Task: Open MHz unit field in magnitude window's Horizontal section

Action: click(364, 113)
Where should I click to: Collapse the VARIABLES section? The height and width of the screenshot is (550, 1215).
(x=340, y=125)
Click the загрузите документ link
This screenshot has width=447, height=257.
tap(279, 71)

--*--

▶ Directive
Count how many lines in the items above contain the string "width". Reply with the number alone.

▶ Answer to this task
2